Purpose of a Teacher
Posted: August 6th, 2013 | Author: Michael Goldstein | | No Comments »
What’s the purpose of a teacher during class? There are many. But for today, I’ll list 4.
1. Explainer.
In a typical math class, a teacher will explain new stuff that the kids don’t know. “Here is how to find the slope of a line.”
A problem is that telling doesn’t work very well as the main strategy.
“Tell me and I forget. Teach me and I remember. Involve me and I learn.” — Benjamin Franklin
2. So that’s why a key role is: Questioner. To involve the kids in the process, to generate thinking.
“Greg, is this method the same or different than the Y = MX + b thing I showed you last week? What’s different? Sarah, do you see any clues on why these methods can each work? Ah, yes, you pose a great question…how do we know this new method works. Who can help Sarah?”
“Every truth has four corners: as a teacher I give you one corner, and it is for you to find the other three.” –Confucius
3. Effort Generator. You can pose the questions, but unless kid tries hard, no learning.
“Aungar, stay with us here. I need your eyes up here. Folks, I want you all to tackle the next problem from the board. I’m going to circulate. Lauren, get your pencil moving. Jamie, you know this, you can do it, I know you can.”

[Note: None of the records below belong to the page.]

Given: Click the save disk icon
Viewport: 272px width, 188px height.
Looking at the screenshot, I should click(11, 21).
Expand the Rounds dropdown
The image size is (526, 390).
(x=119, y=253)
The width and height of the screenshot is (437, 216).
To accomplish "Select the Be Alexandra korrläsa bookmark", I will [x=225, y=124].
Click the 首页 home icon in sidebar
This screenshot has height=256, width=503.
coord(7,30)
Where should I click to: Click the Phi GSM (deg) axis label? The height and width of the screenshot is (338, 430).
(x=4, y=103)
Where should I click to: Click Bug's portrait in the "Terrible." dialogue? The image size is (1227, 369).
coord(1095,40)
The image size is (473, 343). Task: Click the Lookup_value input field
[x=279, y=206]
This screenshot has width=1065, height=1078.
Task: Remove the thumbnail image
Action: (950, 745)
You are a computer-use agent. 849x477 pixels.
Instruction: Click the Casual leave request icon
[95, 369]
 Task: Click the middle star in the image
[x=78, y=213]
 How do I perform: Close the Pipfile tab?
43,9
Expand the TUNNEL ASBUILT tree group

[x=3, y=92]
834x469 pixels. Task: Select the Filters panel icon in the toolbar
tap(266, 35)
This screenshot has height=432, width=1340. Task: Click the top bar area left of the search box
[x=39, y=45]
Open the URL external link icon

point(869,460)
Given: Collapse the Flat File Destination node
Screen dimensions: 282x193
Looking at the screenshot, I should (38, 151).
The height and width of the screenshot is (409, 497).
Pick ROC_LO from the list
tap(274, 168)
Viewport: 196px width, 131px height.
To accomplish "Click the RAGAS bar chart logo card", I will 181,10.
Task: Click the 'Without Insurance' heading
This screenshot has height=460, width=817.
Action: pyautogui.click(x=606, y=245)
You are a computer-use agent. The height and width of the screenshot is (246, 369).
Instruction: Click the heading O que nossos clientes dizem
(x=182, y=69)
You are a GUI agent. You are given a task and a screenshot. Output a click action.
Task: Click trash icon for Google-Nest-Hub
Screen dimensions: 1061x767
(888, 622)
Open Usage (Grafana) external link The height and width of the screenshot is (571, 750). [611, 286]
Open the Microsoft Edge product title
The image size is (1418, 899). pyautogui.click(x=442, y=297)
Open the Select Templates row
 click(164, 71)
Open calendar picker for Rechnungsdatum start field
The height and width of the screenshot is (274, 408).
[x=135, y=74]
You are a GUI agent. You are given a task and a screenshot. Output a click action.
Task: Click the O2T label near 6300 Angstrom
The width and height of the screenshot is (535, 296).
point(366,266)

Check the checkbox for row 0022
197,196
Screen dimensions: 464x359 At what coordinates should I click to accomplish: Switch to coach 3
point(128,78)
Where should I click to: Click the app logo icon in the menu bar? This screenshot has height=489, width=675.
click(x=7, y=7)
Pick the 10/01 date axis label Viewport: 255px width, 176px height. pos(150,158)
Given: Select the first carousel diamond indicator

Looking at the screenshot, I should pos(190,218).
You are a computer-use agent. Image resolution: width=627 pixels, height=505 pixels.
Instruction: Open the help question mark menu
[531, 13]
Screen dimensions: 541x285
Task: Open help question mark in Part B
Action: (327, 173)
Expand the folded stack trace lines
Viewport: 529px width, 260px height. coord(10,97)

There are 2 kinds of teachers – those that fill you with so much quail shot you can’t move, and the kind that gives you a little prod behind and you jump to the skies. – Robert Frost
“The greatest sign of a success for a teacher…is to be able to say, “The children are now working as if I did not exist.” — Maria Montessori
4. Correct-er. Once that student effort is there, and kids don’t fear mistakes, then correct as needed.
“Ah. I am seeing a common misconception on your papers. Perhaps I could have explained better. Let me try again. Everyone, eyes up here, let me point something out.”
It seems that the necessary thing to do is not to fear mistakes, to plunge in, to do the best that one can, hoping to learn enough from blunders to correct them eventually. – Abraham Maslow
So how does that pertain to being a Bridge teacher?
1. The teacher may not have had the benefit of a great formal education. So the explaining part can be tough. That’s where the scripts come in. We can help put the teacher in a position to succeed, and also try to head off the instinct to “over-talk.”
2. Questioning — open-ended questions in particular, with multi-sentence answers, aren’t usually part of the teaching culture. We hope to change that. This is the biggest area where, we hope, the Boston team can help.
3. Generating effort in kids — our observation is that the kids in Kenya try very hard. But whether they’ll keep it up as we pose tougher questions that they’re not used to, we shall see. I suspect we’ll want teachers to build individual relationships and encourage kids as individuals, it’s such a human need.
4. Correct-er ….this is perhaps our biggest challenge….script can’t easily do it (hard to anticipate where students might go wrong)….but if teacher lacks subject knowledge, he can’t easily do it either.